Los Aguarales de Valpalmas: el desierto secreto donde la tierra se derrite

Los Aguarales de Valpalmas: el desierto secreto donde la tierra se derrite

En el corazón de las Cinco Villas zaragozanas, a escasos kilómetros del pequeño pueblo de Valpalmas, se esconde un paisaje que parece más propio de otro planeta que del valle del Ebro. Los Aguarales de Valpalmas son un desierto de arcilla donde el tiempo, el agua y el viento han esculpido un laberinto de columnas, pináculos y agujas que se alzan como si fueran las ruinas de una ciudad fantástica. A simple vista, parecen chimeneas de hadas, esas formaciones caprichosas que la naturaleza talla con paciencia infinita y que evocan un mundo antiguo, casi mágico.

Un paisaje vivo tallado por el agua

Aunque su aspecto es árido y petrificado, los Aguarales están en constante cambio. Su origen está ligado a un proceso geológico tan fascinante como destructivo: la erosión por piping o sufosión, un fenómeno por el cual el agua se infiltra bajo la superficie del terreno, disolviendo lentamente las arcillas y creando conductos subterráneos. Cuando esos túneles colapsan, la tierra se hunde y el suelo se desgarra, dando lugar a cárcavas, grietas y torres de formas imposibles.

Según los estudios realizados por la Universidad de Zaragoza, este tipo de erosión ha transformado profundamente los campos de cultivo del entorno. Desde mediados del siglo XX, se ha perdido cerca de un 20 % de la superficie agrícola, y más de 2.600 metros cúbicos de suelo fértil han desaparecido, arrastrados por el poder invisible del agua subterránea. La tierra aquí no solo se seca: se deshace.

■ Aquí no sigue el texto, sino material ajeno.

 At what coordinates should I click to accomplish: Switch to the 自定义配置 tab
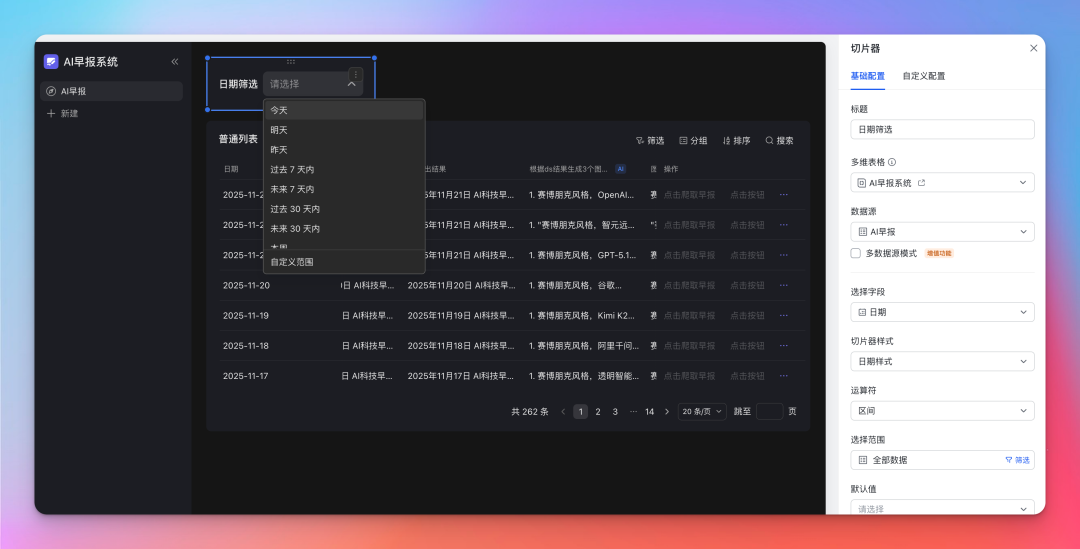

Arcillas que cuentan millones de años

Los Aguarales de Valpalmas: el desierto secreto donde la tierra se derrite

El paisaje de los Aguarales se asienta sobre un sustrato de sedimentos terciarios, blandos y fácilmente erosionables, donde predominan las arcillas expansivas y los limos finos. En tiempos remotos, esta llanura fue un fondo lacustre; hoy, los antiguos depósitos del Ebro se desmoronan, revelando los estratos del pasado.

Cada lluvia, cada tormenta, modela un poco más las agujas de barro, que pueden alcanzar varios metros de altura. En su cima, a menudo reposa una roca más dura, como si fuese un sombrero que protege la columna inferior. Este equilibrio frágil entre dureza y fragilidad es el que da lugar a las chimeneas de hadas que tanto fascinan a geólogos y viajeros.

Un laboratorio natural del desierto

El paraje ha sido declarado Lugar de Interés Geológico de Aragón (LIG ARP035), y es considerado un laboratorio a cielo abierto para estudiar la evolución de los badlands del valle del Ebro. Los científicos observan aquí cómo la interacción entre la geología, el clima semiárido y la actividad humana moldea el territorio.

El barranco de Barreiro, que atraviesa el área, actúa como una arteria erosiva: el agua corre veloz durante las lluvias torrenciales y excava el terreno con furia. Con el paso del tiempo, esta incisión ha creado un relieve quebrado, lleno de cañones, torres, cavidades y pasadizos naturales donde la luz cambia a cada hora del día. Al amanecer, las paredes se tiñen de tonos dorados y al atardecer arden en rojizos, creando un espectáculo digno de un planeta desértico.

Donde la tierra respira historia

El visitante que llega hasta Valpalmas descubre mucho más que un fenómeno natural. En este rincón silencioso se mezclan la geología, la memoria rural y la poesía del paisaje árido. Los campos de cereal que aún resisten en los bordes del desierto muestran la lucha de generaciones de agricultores contra una tierra hermosa pero inestable.

Caminar por los Aguarales es una experiencia sensorial: el crujido seco del suelo, el olor a tomillo y romero, el zumbido del viento que recorre las cárcavas. Cada forma, cada grieta, parece una huella del tiempo en su intento por borrar lo que alguna vez fue fértil.

Cómo llegar

Los Aguarales se encuentran a unos 80 kilómetros de Zaragoza, cerca de Valpalmas y del municipio de Erla, en la comarca de las Cinco Villas. Desde Zaragoza se puede llegar por la A-125 hasta Ejea de los Caballeros y, desde allí, tomar la carretera A-1202 hacia Valpalmas. El paraje está bien señalizado y cuenta con un mirador y senderos interpretativos que permiten recorrer parte del paisaje sin alterar su delicado equilibrio.